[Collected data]

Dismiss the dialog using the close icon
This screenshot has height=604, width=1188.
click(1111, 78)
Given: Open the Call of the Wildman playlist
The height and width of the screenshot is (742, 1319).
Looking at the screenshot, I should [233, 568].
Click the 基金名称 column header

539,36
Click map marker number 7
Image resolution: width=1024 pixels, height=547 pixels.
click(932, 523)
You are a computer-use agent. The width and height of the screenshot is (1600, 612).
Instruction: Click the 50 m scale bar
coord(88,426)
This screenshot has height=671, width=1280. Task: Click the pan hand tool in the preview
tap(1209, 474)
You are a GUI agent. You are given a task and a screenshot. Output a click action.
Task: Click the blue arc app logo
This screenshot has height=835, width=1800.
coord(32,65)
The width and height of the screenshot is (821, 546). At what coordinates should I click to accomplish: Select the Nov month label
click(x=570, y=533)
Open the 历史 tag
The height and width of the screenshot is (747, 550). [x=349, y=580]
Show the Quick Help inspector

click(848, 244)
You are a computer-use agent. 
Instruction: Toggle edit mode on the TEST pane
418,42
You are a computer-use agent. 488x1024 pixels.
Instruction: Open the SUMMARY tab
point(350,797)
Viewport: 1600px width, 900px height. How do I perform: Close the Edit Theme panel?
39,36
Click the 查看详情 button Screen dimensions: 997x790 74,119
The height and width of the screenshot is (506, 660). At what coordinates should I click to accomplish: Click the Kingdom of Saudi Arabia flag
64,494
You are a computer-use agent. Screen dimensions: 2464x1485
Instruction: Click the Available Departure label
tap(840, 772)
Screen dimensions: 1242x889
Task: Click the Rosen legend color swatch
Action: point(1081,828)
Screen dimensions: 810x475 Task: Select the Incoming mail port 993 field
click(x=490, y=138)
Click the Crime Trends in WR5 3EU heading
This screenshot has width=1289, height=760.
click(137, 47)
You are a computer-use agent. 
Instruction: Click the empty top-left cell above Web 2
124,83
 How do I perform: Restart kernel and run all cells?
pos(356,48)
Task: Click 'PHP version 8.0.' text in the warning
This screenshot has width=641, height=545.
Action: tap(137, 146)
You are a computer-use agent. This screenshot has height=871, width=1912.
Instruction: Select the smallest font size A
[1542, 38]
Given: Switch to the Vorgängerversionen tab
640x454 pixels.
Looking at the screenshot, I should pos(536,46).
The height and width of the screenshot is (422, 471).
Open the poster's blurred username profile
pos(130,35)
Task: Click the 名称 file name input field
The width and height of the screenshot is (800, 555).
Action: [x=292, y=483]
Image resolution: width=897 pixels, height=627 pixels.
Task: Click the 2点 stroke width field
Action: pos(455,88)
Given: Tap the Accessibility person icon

• What this task involves:
Each line above is to be repeated exactly.

• Output:
Dismiss the dialog using the close icon
This screenshot has height=604, width=1188.
click(1111, 78)
Given: Open the Call of the Wildman playlist
The height and width of the screenshot is (742, 1319).
Looking at the screenshot, I should [233, 568].
Click the 基金名称 column header

539,36
Click map marker number 7
Image resolution: width=1024 pixels, height=547 pixels.
click(932, 523)
You are a computer-use agent. The width and height of the screenshot is (1600, 612).
Instruction: Click the 50 m scale bar
coord(88,426)
This screenshot has height=671, width=1280. Task: Click the pan hand tool in the preview
tap(1209, 474)
You are a GUI agent. You are given a task and a screenshot. Output a click action.
Task: Click the blue arc app logo
This screenshot has height=835, width=1800.
coord(32,65)
The width and height of the screenshot is (821, 546). At what coordinates should I click to accomplish: Select the Nov month label
click(x=570, y=533)
Open the 历史 tag
The height and width of the screenshot is (747, 550). [x=349, y=580]
Show the Quick Help inspector

click(848, 244)
You are a computer-use agent. 
Instruction: Toggle edit mode on the TEST pane
418,42
You are a computer-use agent. 488x1024 pixels.
Instruction: Open the SUMMARY tab
point(350,797)
Viewport: 1600px width, 900px height. How do I perform: Close the Edit Theme panel?
39,36
Click the 查看详情 button Screen dimensions: 997x790 74,119
The height and width of the screenshot is (506, 660). At what coordinates should I click to accomplish: Click the Kingdom of Saudi Arabia flag
64,494
You are a computer-use agent. Screen dimensions: 2464x1485
Instruction: Click the Available Departure label
tap(840, 772)
Screen dimensions: 1242x889
Task: Click the Rosen legend color swatch
Action: point(1081,828)
Screen dimensions: 810x475 Task: Select the Incoming mail port 993 field
click(x=490, y=138)
Click the Crime Trends in WR5 3EU heading
This screenshot has width=1289, height=760.
click(137, 47)
You are a computer-use agent. 
Instruction: Click the empty top-left cell above Web 2
124,83
 How do I perform: Restart kernel and run all cells?
pos(356,48)
Task: Click 'PHP version 8.0.' text in the warning
This screenshot has width=641, height=545.
Action: tap(137, 146)
You are a computer-use agent. This screenshot has height=871, width=1912.
Instruction: Select the smallest font size A
[1542, 38]
Given: Switch to the Vorgängerversionen tab
640x454 pixels.
Looking at the screenshot, I should pos(536,46).
The height and width of the screenshot is (422, 471).
Open the poster's blurred username profile
pos(130,35)
Task: Click the 名称 file name input field
The width and height of the screenshot is (800, 555).
Action: [x=292, y=483]
Image resolution: width=897 pixels, height=627 pixels.
Task: Click the 2点 stroke width field
Action: pos(455,88)
Given: Tap the Accessibility person icon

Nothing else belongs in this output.